Starting at the line below with "The width and height of the screenshot is (620, 434)." and stopping at the line with "Given: Focus the SSL Key text area", please print each line exactly, those two included, and skip every picture.

Content starts

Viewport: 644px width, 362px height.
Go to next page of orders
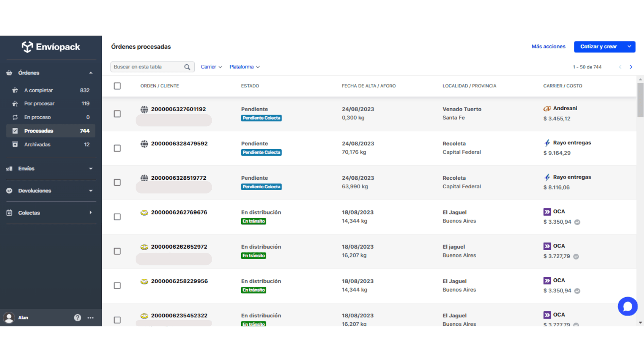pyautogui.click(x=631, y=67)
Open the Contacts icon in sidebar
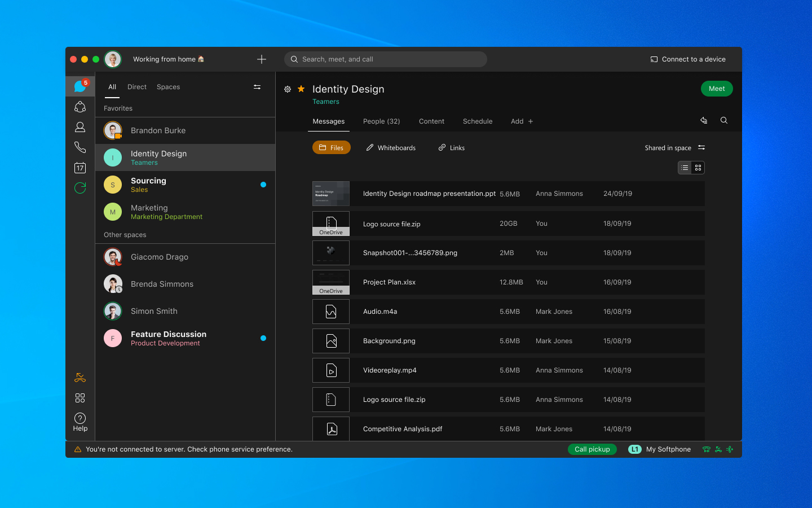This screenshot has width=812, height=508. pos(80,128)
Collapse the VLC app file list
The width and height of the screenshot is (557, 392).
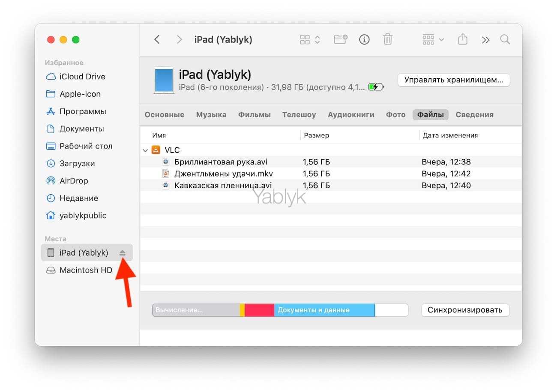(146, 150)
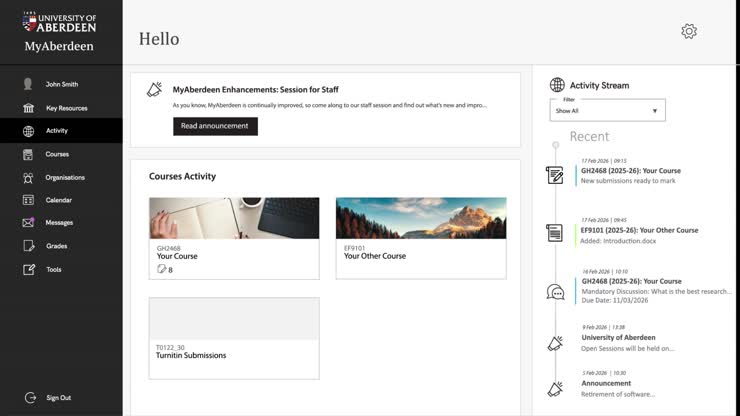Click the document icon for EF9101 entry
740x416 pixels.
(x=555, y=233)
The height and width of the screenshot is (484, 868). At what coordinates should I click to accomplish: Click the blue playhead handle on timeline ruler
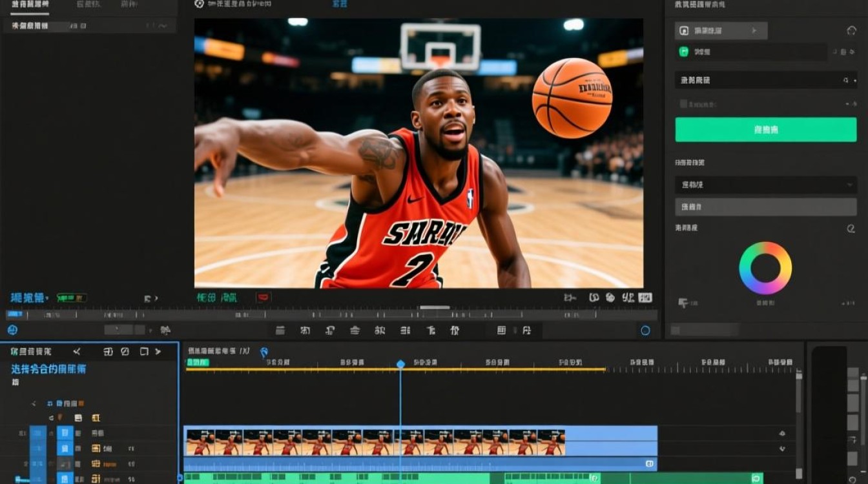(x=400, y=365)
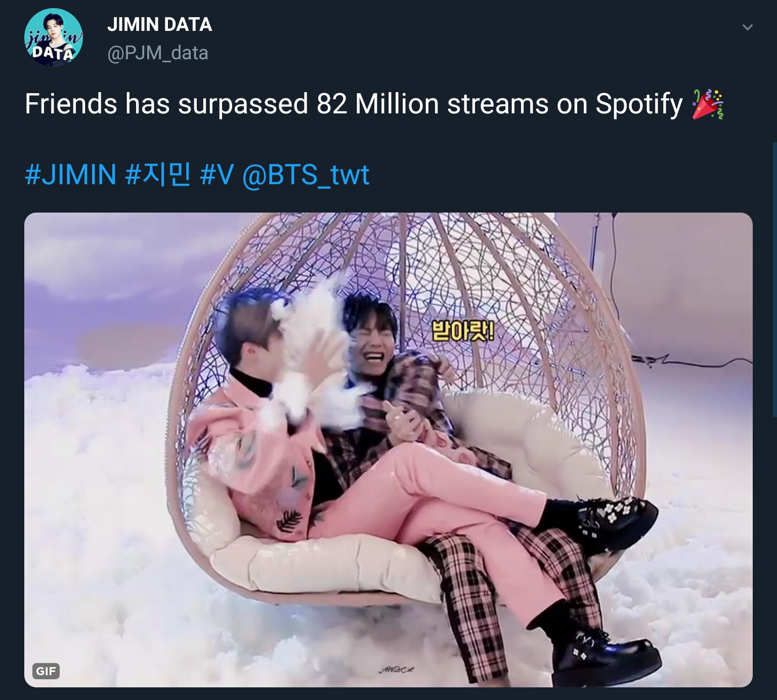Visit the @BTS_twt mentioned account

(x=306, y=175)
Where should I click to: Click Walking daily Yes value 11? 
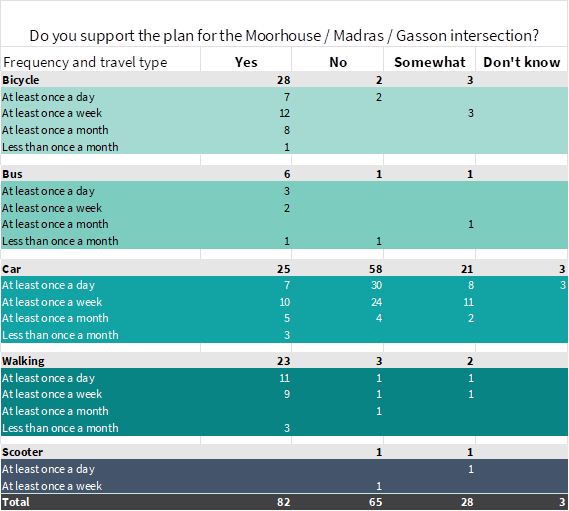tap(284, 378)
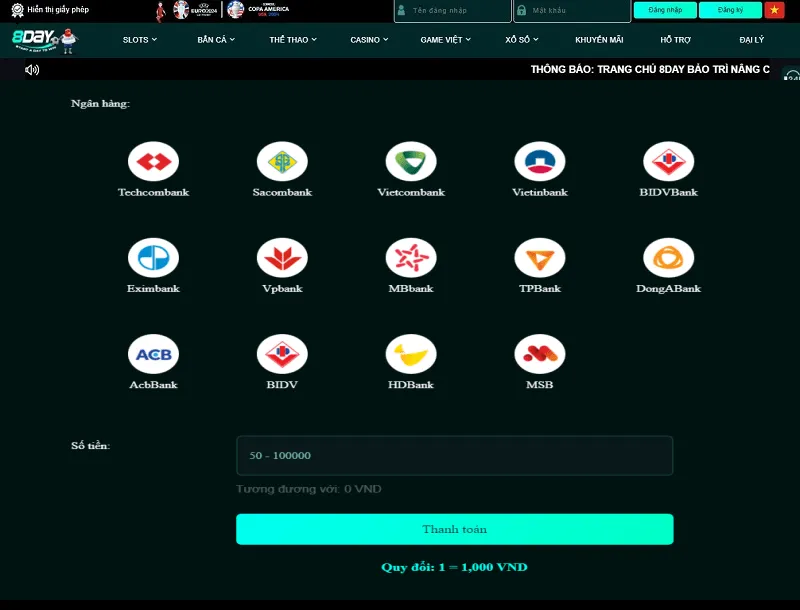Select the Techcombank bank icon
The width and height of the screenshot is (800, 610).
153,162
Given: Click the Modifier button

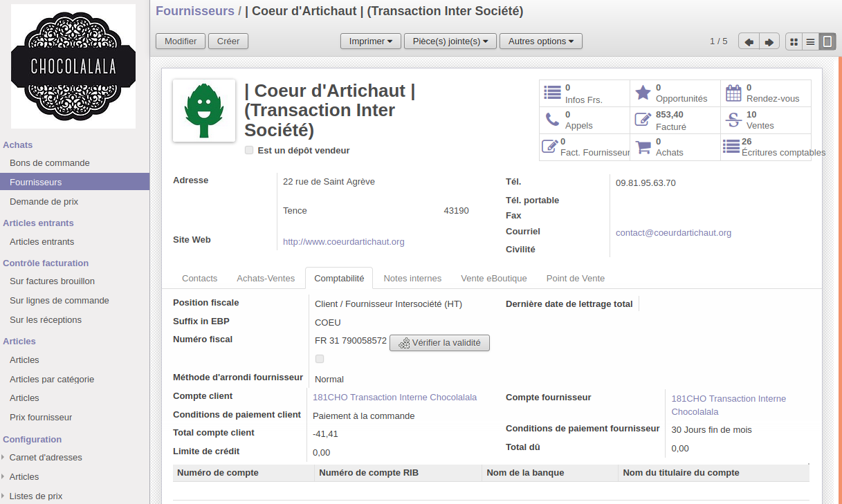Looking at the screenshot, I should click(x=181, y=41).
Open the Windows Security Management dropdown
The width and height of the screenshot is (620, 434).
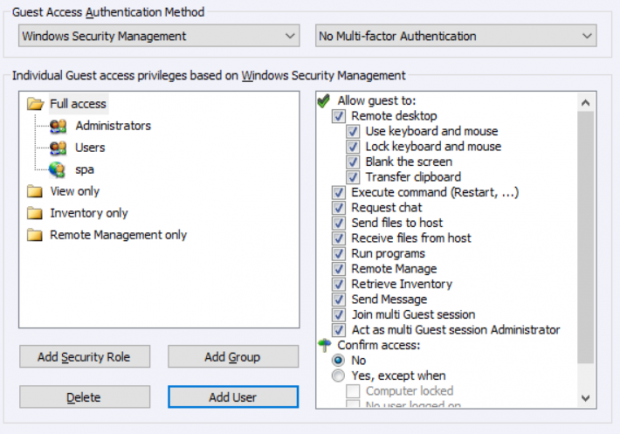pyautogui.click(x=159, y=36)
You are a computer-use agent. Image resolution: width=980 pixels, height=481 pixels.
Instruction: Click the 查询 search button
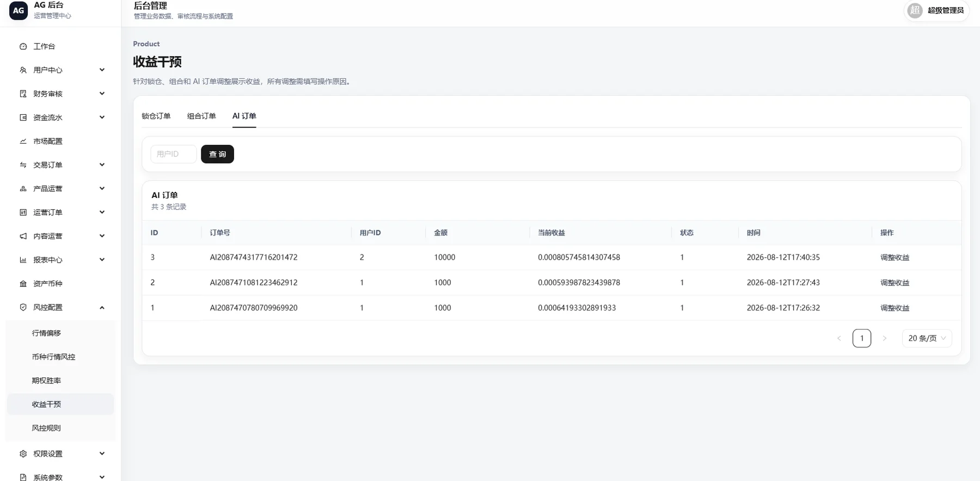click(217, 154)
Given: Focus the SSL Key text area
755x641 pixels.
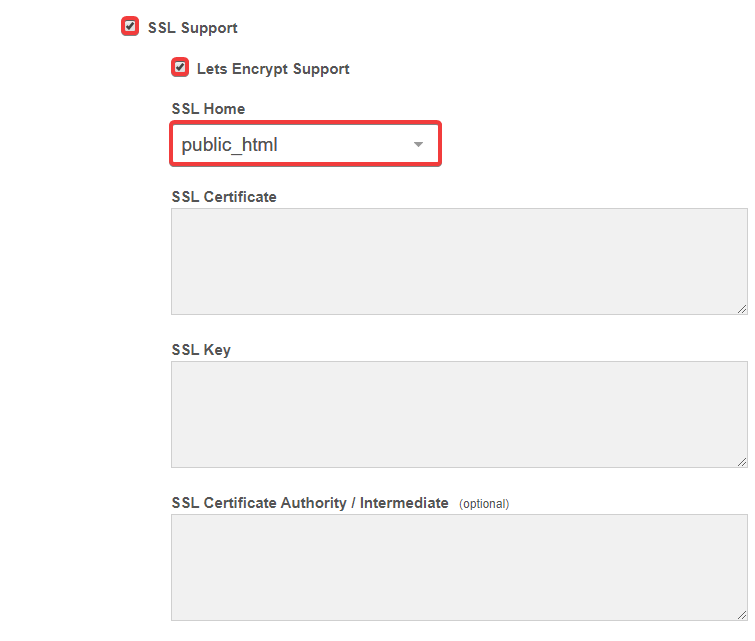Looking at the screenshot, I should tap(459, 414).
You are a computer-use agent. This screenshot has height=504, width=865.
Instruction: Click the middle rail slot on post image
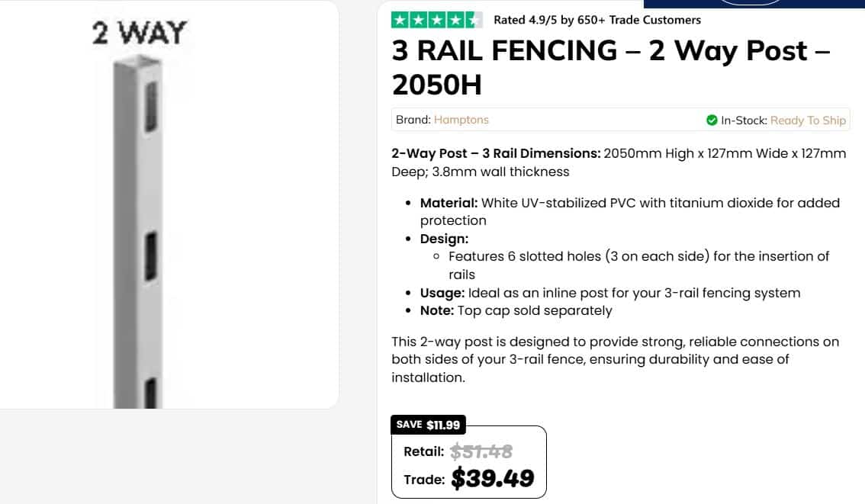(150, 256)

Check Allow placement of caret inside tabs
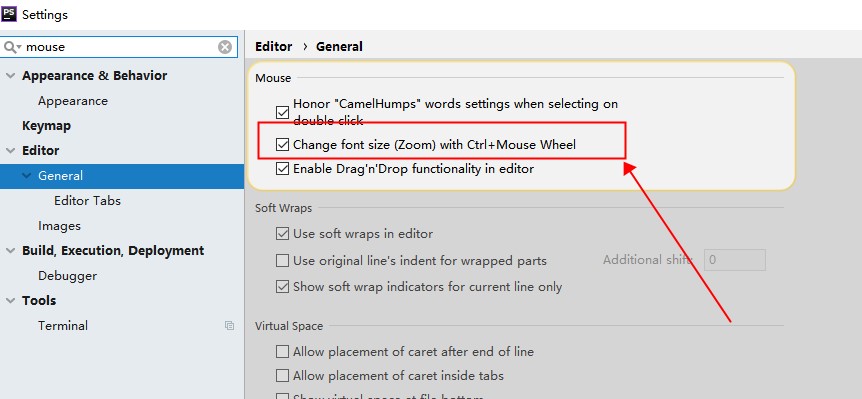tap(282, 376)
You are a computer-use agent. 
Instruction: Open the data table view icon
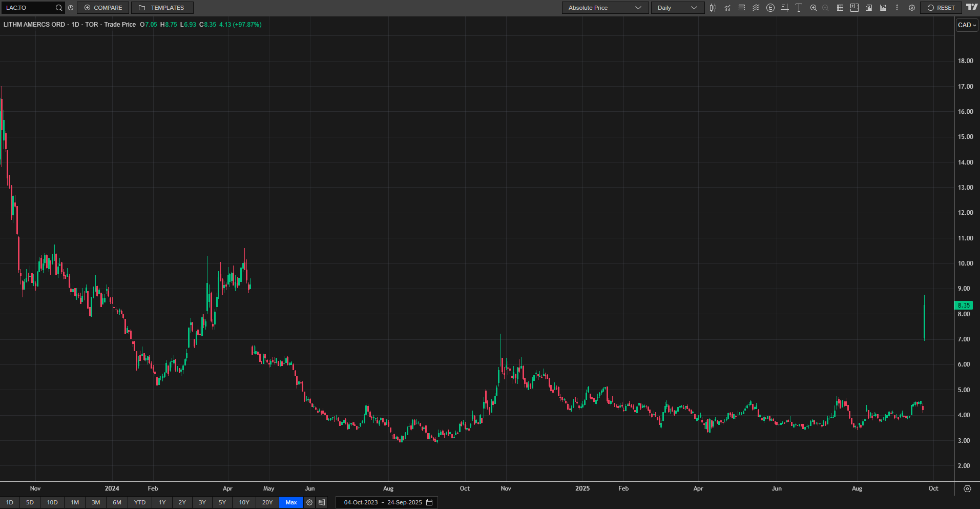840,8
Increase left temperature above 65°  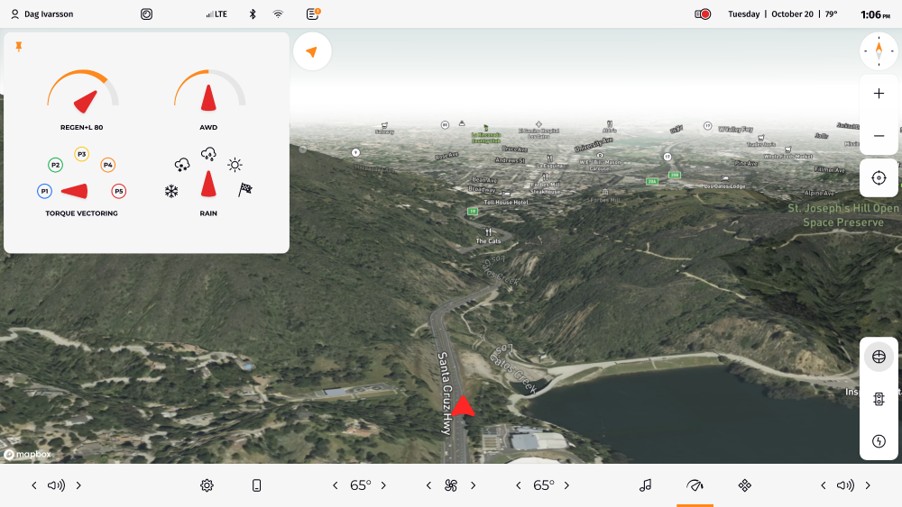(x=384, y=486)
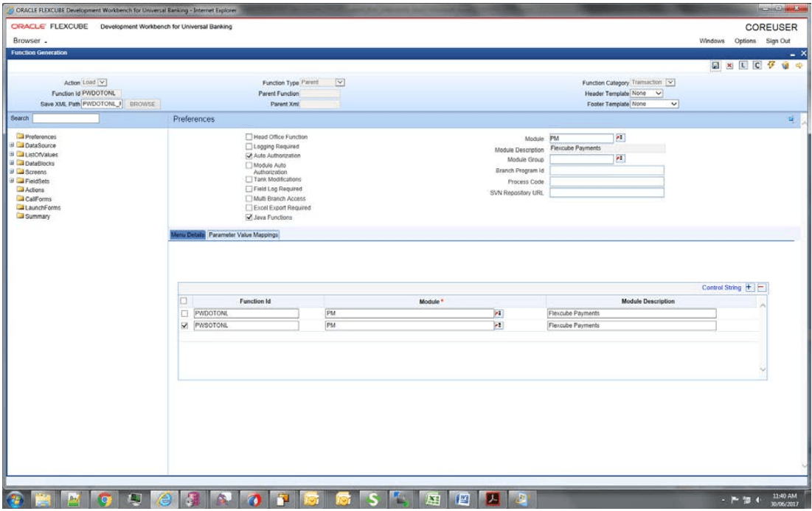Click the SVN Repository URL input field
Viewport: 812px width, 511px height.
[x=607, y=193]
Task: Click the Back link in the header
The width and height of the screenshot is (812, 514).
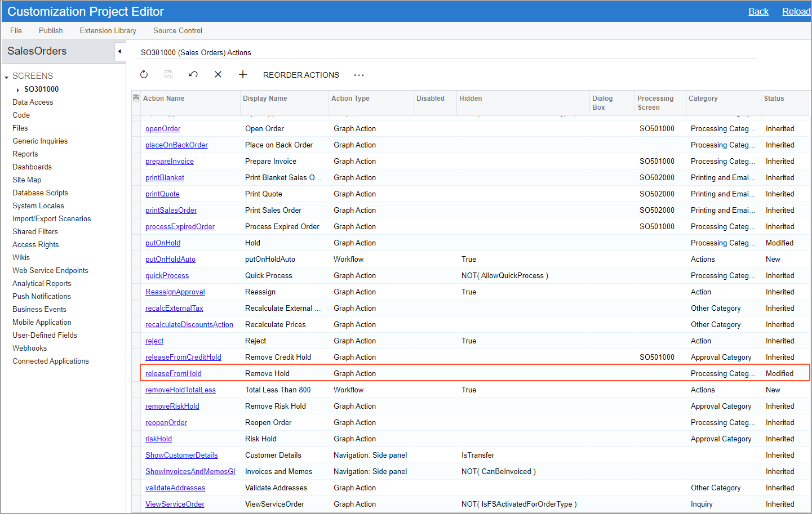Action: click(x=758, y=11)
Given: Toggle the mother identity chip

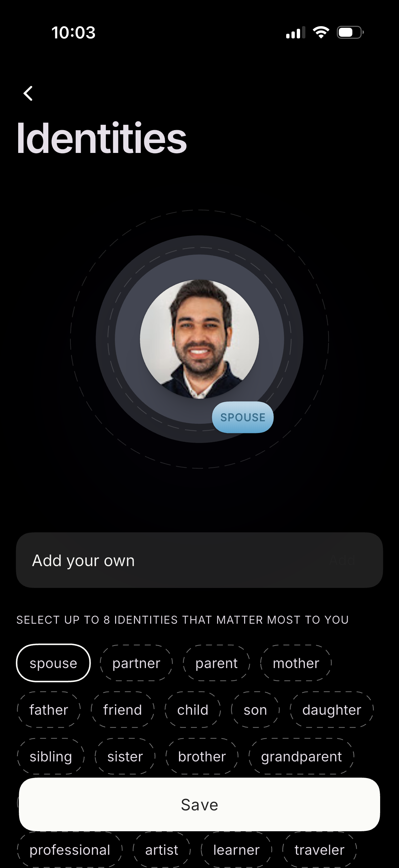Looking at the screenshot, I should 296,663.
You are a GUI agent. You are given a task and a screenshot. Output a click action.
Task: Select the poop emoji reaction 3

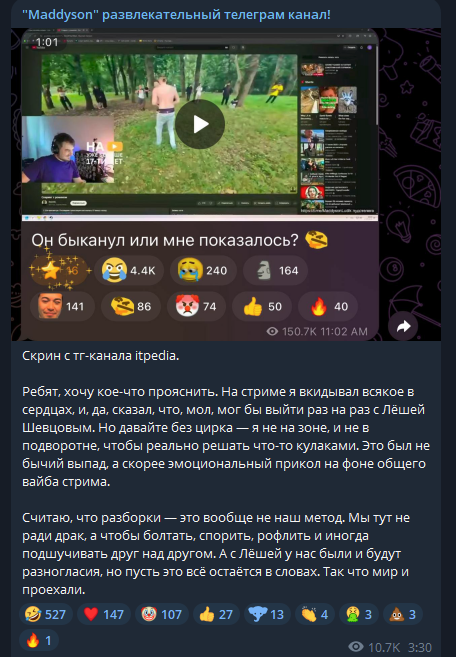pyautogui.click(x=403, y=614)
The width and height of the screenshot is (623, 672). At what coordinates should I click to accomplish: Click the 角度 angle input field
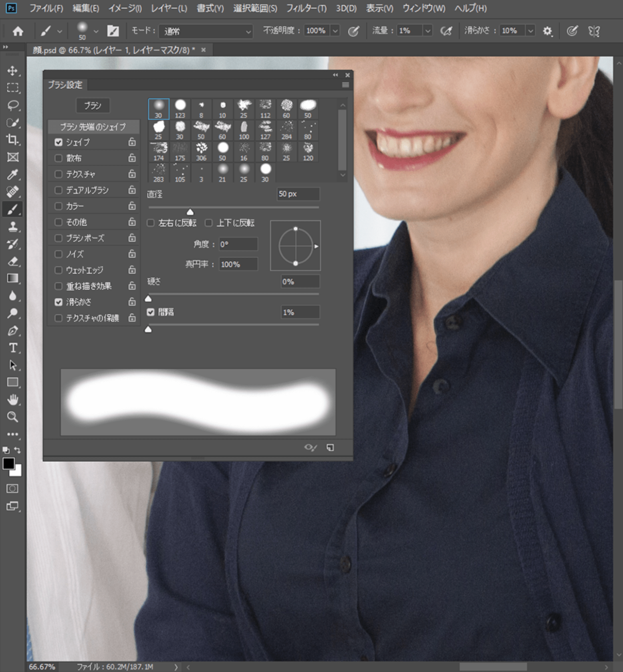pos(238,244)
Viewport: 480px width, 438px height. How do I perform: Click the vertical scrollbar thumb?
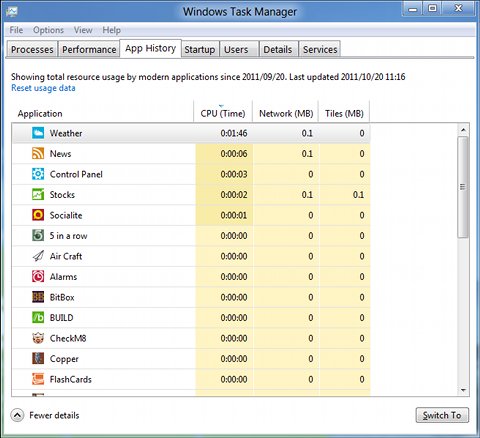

Content ends

### Problem solution
The width and height of the screenshot is (620, 434).
pyautogui.click(x=159, y=36)
You are a computer-use agent. Image resolution: width=980 pixels, height=481 pixels.
Instruction: Click the 查询 search button
click(217, 154)
Given: Focus the SSL Key text area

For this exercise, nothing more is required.